(Entries taken from a collection)
▼
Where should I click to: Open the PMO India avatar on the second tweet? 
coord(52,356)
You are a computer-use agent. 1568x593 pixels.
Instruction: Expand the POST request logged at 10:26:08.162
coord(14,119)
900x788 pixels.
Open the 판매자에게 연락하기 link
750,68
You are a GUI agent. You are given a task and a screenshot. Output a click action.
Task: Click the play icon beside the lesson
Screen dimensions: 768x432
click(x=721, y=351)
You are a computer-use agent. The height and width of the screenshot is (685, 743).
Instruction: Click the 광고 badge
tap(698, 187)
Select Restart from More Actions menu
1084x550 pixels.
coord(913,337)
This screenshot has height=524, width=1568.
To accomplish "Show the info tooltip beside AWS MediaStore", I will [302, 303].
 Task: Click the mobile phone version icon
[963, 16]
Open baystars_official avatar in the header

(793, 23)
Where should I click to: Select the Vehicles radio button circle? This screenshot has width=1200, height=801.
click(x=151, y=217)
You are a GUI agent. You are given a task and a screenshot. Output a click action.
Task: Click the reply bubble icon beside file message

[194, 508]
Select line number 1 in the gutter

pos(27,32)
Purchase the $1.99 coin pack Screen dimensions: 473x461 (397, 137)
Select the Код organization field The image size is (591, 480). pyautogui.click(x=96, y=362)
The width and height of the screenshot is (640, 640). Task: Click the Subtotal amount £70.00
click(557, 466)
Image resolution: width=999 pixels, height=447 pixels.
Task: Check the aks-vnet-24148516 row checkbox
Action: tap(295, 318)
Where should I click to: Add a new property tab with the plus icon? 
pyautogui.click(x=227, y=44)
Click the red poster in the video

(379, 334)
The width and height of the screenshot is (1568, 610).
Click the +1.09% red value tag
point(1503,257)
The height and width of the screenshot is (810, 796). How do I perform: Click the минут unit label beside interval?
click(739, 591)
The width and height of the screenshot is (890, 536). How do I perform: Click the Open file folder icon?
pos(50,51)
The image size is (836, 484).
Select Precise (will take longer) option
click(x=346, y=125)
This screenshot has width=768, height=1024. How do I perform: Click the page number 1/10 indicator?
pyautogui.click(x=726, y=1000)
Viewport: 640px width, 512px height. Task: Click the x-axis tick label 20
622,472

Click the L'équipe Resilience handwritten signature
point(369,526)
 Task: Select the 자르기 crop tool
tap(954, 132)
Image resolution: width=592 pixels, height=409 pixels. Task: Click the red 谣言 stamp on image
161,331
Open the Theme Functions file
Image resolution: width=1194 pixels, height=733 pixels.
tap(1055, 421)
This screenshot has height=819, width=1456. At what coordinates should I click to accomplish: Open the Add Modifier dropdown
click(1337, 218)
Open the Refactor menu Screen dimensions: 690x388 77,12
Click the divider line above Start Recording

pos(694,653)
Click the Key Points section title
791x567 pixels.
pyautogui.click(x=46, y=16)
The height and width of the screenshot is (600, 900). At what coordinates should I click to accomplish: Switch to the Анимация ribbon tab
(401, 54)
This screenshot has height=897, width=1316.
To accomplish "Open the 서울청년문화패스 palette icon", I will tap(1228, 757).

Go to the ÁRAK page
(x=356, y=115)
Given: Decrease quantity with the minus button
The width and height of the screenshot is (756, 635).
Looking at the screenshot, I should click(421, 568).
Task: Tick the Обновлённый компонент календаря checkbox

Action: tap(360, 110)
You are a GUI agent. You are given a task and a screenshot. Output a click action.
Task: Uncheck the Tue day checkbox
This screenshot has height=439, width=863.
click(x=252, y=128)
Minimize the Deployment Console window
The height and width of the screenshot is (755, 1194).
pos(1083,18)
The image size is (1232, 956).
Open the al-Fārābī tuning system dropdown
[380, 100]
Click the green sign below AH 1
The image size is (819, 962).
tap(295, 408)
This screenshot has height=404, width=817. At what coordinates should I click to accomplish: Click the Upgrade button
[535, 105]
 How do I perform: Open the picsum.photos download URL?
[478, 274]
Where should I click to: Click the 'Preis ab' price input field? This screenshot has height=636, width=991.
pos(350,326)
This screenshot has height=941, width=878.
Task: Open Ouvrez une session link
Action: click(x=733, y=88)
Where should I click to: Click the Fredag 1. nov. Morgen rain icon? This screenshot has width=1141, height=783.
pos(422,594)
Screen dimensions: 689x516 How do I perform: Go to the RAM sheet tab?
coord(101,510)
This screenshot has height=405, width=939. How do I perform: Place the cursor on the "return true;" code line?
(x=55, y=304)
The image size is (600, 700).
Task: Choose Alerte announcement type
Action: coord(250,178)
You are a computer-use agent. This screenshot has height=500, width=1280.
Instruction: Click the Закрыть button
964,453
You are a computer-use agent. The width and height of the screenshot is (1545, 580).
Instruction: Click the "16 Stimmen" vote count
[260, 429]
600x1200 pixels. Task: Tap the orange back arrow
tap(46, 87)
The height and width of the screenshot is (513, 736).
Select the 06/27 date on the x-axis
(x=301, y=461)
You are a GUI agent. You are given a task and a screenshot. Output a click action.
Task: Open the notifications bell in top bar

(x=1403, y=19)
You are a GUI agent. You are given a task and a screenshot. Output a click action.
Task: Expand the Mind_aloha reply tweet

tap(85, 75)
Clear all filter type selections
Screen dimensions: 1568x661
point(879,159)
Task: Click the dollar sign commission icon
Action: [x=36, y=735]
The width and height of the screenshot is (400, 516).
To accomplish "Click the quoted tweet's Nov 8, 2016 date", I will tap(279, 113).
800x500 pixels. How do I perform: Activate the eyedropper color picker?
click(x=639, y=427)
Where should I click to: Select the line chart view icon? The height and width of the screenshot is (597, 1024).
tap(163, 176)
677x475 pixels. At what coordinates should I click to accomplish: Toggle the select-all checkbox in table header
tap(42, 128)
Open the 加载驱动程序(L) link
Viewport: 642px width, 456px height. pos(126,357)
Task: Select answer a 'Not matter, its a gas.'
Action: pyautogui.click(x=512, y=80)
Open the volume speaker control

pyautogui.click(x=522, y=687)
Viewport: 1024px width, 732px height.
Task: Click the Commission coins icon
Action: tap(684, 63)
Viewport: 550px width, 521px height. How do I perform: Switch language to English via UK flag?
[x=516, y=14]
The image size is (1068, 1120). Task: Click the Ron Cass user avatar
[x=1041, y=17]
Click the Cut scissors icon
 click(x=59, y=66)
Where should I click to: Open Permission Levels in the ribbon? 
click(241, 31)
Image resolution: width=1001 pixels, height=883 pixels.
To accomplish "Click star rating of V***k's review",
▲
Could you set down, exactly as written, the lines above between the one holding "The width and height of the screenshot is (756, 635)." and the one holding "Task: Uncheck the Tue day checkbox", inclusive, and nothing more?

▶ _RESPONSE FOR THIS EXERCISE_
The width and height of the screenshot is (756, 635).
Looking at the screenshot, I should click(421, 568).
Task: Tick the Обновлённый компонент календаря checkbox

Action: tap(360, 110)
You are a GUI agent. You are given a task and a screenshot. Output a click action.
Task: Uncheck the Tue day checkbox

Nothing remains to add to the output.